13.2 Negative The Borrower further undertakes to and in favour of
the Lender that without the prior written consent of the Lender
(which consent may be subject to such conditions as the Lender sees
fit to impose) it will not :
(a) take any step with a view to dissolution, liquidation or
winding-up;
(b) except for Indebtedness incurred pursuant to this Deed or
Indebtedness incurred in the ordinary course of business
and not material in amount, incur or create any Indebtedness
or give any guarantee or indemnity or act as surety in respect of any
Indebtedness of any other person;
(c) except as permitted in the Loan Documents, create or
permit to arise or exist any Encumbrance over or Dispose of all or any of
its present or future undertaking or property or its present or future
revenues or assets including its uncalled capital (if any) for the time
being;
(d) lend any money or extend any credit other than in the
ordinary course of business or as permitted in the Loan Documents;
(e) make any payment to its shareholders, whether by way of
dividend, interest, return of capital, loan repayment or otherwise
howsoever;
(f) repay or redeem its issued share capital or reduce its
share capital;
(g) alter its financial year end;
(h) change the nature and scope of its current business in
any material respect;
(i) pay any Indebtedness owed to its shareholders until such
time as the Obligations shall have been paid and discharged in full;
and / or
(j) enter into any agreement or incur any obligation which
may materially or adversely affect its financial and other conditions.

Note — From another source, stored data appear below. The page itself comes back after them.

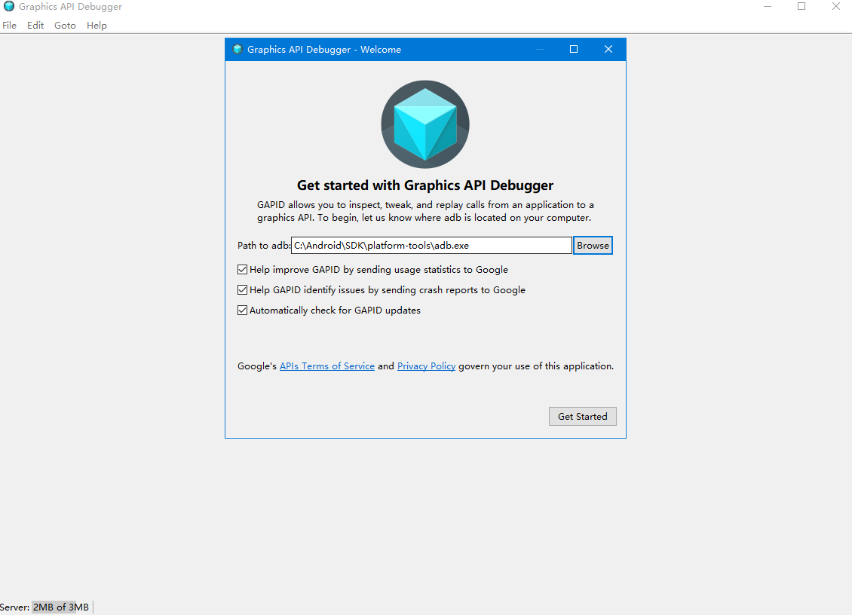The image size is (852, 615).
Task: Open the APIs Terms of Service link
Action: (327, 366)
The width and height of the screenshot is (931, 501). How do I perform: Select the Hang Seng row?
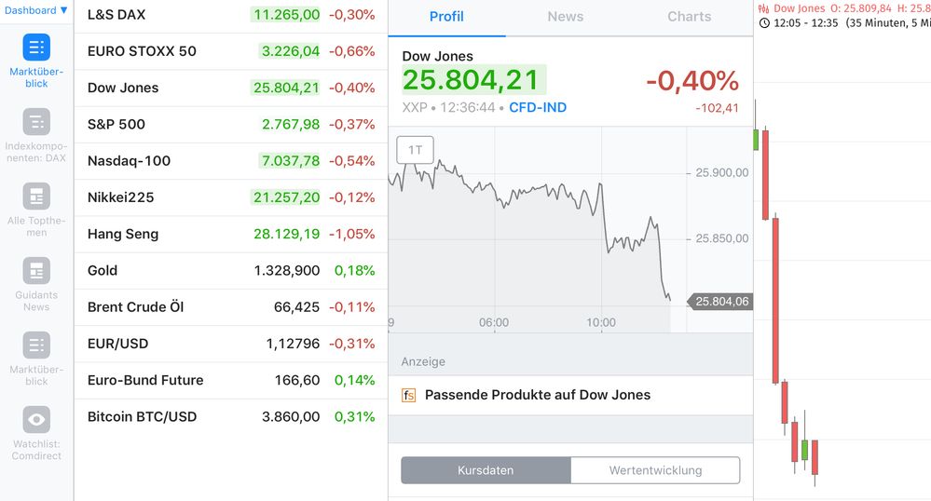(230, 234)
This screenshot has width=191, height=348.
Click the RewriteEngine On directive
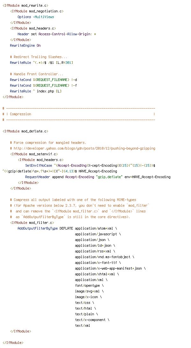click(25, 45)
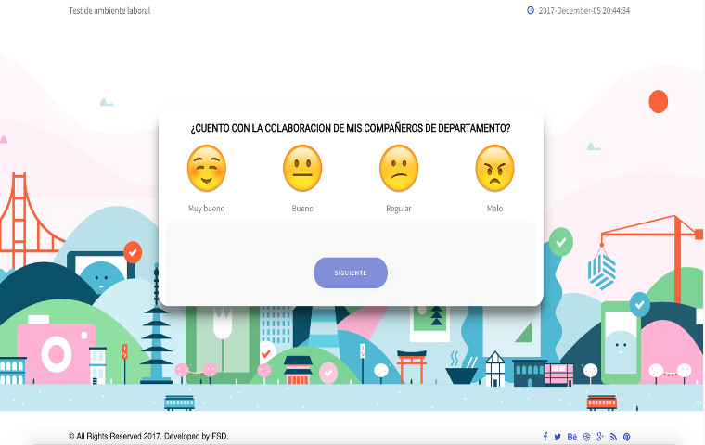Viewport: 705px width, 445px height.
Task: Click the clock icon beside the date
Action: (531, 11)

14. Default in compliance with Undertakings
The Borrower hereby convenants with the Lender that if the
Borrower shall make default in complying with its obligations under
this Deed including but not limited to its obligations in respect
of insurance or (where applicable) in keeping the Undertaking in
good and substantial condition and state of repair as aforesaid, or
in duly complying with all such requirements and notices as
aforesaid then and in any such case and so often as the same shall
happen the Lender shall be at liberty to perform the covenants in
respect of which such default has been made, to effect such
insurances and to comply with all such requirements and notices as
aforesaid and the Borrower will forthwith repay on demand all
moneys expended by the Lender therefore and until such repayment
the same shall form part of the Obligations, shall have the benefit
of the security contained in Clause 11 and shall bear interest at
the rate as provided in Clause 7.1 with effect from the date of
payment until repayment in full by the Borrower (both before and
after judgement).
15. Security Enforceable
The Lender shall be entitled to declare all or any part of the
security constituted by Clause 11 immediately enforceable following
the making of a declaration pursuant to Clause 29.1.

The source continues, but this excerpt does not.